By JIMMY GOLEN
THE ASSOCIATED PRESS
There’s plenty of football history to talk about at Notre Dame, an eight-time Associated Press national champion that is once again undefeated and trying to peek its way into the NCAA title discussion.
One subject they try to stay away from: The rivalry with Boston College.
The only other Catholic school playing in the FBS, Boston College has twice spoiled Notre Dame’s unbeaten seasons and eliminated it from the national championship chase. Now, the Fighting Irish (9-0) are heading to Chestnut Hill and hoping to avoid another upset that would destroy their very outside chance at an NCAA title.
“I’m starting to hear about it,” nose guard Louis Nix III said this week as the Fighting Irish prepared for the game known locally as “The Holy War.” ‘’A lot of people saying, ‘Blah, blah, blah. BC is going to come in,’ and we might lose. I guess because 20 years ago they beat us when we were undefeated, which I don’t see what that has to do with now.”
Notre Dame has finished first eight times since the AP poll began ranking teams in 1936. This year, the Irish are No. 4 heading into Saturday night’s game, and they would likely need two of the other unbeaten teams — Alabama, Oregon and Kansas State — to lose in order to claim a spot in the BCS title game.
Of course, the Irish would also need to win out, and that starts with a victory against a Boston College (2-7) team that is having its worst season in more than two decades. But the Eagles have always posed problems for their Catholic rivals, beating them six straight times from 2001-08.
That streak included a 2002 win over a fourth-ranked and unbeaten Notre Dame team. In 1993, 17th-ranked BC beat the No. 1 Irish 41-39 on a field goal as time expired.
“I didn’t know that,” Kelly joked with reporters this week. “But I do now, and I’ll put that in the history bank of more information that I have that I won’t use.”
One Notre Dame player who is already familiar with the history is center Braxston Cave, who grew up as a Notre Dame fan in nearby Mishawaka, Ind., and is named after former Notre Dame fullback Braxston Banks. He said that when Boston College ended Notre Dame’s 8-0 start in 2002 he was so angry he threw something through a window.
“I remember watching it as a kid, the upset,” he said. “But it’s a new team, new players, and we’re going out there and get things done.”

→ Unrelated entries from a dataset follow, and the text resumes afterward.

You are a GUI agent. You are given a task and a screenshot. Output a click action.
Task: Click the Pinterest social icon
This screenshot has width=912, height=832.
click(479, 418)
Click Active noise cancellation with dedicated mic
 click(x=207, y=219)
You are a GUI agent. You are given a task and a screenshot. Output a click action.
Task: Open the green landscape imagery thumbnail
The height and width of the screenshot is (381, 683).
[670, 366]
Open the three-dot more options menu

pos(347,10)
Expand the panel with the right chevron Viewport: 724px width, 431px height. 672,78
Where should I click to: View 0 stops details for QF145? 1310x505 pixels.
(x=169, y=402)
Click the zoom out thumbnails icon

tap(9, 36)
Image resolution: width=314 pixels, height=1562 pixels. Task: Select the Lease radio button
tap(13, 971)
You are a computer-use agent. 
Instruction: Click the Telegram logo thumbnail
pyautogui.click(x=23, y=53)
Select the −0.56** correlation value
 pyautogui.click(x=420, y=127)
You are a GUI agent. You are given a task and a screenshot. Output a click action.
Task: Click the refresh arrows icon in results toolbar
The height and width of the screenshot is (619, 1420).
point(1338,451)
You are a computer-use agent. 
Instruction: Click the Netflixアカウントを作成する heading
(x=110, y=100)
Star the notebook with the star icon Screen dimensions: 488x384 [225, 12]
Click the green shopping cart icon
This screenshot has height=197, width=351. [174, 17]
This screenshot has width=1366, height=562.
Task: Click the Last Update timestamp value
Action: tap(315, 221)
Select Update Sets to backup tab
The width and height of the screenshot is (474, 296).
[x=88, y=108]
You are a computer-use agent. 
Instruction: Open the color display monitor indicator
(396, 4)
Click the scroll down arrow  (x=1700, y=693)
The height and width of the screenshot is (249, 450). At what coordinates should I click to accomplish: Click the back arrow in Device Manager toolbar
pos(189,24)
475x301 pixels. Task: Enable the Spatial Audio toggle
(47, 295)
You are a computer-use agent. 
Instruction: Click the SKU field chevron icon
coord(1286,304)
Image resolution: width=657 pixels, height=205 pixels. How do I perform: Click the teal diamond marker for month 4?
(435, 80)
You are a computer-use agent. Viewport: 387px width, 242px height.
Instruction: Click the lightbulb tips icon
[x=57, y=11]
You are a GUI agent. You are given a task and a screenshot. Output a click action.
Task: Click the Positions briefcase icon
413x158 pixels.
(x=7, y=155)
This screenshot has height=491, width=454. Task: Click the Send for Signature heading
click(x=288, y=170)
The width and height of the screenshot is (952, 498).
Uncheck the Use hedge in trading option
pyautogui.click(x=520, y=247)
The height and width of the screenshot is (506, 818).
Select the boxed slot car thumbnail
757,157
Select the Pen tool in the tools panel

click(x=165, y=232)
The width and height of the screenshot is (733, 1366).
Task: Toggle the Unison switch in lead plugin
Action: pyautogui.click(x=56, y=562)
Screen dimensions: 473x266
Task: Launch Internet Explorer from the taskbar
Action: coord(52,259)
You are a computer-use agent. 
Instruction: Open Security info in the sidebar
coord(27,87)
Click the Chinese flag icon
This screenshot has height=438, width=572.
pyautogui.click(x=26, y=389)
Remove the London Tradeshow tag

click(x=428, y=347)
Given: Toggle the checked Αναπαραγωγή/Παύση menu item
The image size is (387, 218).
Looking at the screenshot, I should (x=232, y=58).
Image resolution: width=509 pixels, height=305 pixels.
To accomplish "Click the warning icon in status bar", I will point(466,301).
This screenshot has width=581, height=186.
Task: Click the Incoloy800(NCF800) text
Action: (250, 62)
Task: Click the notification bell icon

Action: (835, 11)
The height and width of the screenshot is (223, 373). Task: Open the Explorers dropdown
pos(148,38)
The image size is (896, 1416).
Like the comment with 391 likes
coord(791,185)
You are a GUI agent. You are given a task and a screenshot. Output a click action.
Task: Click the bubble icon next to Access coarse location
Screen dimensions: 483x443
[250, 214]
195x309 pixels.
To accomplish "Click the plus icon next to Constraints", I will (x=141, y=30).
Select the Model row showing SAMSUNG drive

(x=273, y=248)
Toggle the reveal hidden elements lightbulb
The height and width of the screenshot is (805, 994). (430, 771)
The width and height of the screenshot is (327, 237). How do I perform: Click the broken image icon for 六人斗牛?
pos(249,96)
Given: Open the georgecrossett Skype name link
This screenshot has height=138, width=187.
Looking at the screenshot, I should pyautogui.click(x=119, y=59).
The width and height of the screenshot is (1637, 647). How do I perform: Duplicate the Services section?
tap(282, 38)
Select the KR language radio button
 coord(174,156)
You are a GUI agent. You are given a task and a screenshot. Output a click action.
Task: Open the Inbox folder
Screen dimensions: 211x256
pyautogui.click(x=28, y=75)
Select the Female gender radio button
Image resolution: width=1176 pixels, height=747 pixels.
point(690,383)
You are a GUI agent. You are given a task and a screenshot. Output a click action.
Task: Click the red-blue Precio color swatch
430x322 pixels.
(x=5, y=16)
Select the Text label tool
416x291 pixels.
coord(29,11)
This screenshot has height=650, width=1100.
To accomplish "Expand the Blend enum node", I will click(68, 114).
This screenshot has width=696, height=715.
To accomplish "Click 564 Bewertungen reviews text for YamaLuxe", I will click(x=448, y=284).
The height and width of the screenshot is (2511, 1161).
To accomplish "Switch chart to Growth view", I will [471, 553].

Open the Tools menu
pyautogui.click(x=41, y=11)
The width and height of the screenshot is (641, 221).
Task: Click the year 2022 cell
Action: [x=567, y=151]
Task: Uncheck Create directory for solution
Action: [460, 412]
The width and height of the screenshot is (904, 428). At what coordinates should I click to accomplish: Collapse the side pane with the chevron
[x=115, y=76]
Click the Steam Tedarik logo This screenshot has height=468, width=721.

Banks doesn’t hear much about it these days, except when fans bring it up on Twitter or when he hears the comments from people in Boston.
“There’s a lot of name-calling that goes back with Notre Dame and Boston College,” he said. “(It’s) mostly among fans. But a lot of guys, especially BC, look forward to playing Notre Dame because we’re just one of those teams on their schedule.”